W miniony czwartek (14.04) do Komendy Powiatowej Policji w Mońkach wpłynęła informacja z Miejskiego Ośrodka Pomocy Społecznej w Mońkach o przypadku podszywania się pod pracownika socjalnego.
Jak wynika z relacji jednej z kobiet, do jej mieszkania zgłosiła się 30-latka podająca się za pracownika socjalnego z Moniek. Oszustka obejrzała mieszkanie oraz zrobiła "wywiad" ze starszą panią, pytając o to czy mieszka sama, z czego się utrzymuje i czy ma dzieci.

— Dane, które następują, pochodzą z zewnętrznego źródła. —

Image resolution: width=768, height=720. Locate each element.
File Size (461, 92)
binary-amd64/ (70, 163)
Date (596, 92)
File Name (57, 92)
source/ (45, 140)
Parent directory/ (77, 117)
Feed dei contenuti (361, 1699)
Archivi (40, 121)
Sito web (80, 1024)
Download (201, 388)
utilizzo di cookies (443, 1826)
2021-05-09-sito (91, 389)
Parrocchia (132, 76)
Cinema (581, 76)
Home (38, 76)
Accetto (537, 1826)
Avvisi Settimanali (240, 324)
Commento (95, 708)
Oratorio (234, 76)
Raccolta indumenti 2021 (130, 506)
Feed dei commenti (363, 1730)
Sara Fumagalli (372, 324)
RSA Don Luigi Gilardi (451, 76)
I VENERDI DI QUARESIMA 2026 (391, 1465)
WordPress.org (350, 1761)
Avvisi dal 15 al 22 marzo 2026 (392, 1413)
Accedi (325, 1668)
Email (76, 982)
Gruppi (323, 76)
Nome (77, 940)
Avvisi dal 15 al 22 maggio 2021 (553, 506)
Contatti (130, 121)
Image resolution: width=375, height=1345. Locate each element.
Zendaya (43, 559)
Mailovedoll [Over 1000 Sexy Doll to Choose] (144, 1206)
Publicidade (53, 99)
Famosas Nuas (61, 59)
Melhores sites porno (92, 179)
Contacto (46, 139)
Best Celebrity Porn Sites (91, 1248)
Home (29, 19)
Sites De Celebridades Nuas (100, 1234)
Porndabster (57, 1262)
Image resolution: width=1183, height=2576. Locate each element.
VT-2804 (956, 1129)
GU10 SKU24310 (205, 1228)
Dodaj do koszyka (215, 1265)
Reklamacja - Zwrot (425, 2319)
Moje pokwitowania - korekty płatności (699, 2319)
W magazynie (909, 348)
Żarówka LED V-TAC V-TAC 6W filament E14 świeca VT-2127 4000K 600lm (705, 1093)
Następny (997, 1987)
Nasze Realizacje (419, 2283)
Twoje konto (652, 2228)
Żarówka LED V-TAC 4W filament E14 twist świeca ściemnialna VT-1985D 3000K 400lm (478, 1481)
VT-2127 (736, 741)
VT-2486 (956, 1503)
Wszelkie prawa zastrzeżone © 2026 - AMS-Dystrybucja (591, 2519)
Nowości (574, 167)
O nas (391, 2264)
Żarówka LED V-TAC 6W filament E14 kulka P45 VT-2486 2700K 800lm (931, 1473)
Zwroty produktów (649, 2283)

Te pytania oraz fakt, że seniorka mieszka w pobliżu ośrodka i zna z widzenia wszystkich pracowników, wzbudziły w niej podejrzenia. Dlatego też natychmiast po wyjściu kobiety udała się ona do ośrodka sprawdzić, czy w tym dniu faktycznie odwiedził ją pracownik monieckiego MOPS-u. Okazało się, że tego dnia żaden z pracowników pomocy społecznej w Mońkach nie był oddelegowany, by ją odwiedzić. Nie został też zatrudniony nowy pracownik, którego petentka by nie znała.
Wprawdzie do oszustwa nie doszło, jednak kobieta podająca się za pracownika socjalnego mogła robić rozpoznanie pod kątem popełnienia ewentualnego przestępstwa. Policjanci apelują do mieszkańców, aby o wszelkich próbach czy przypadkach oszustw informowali mundurowych.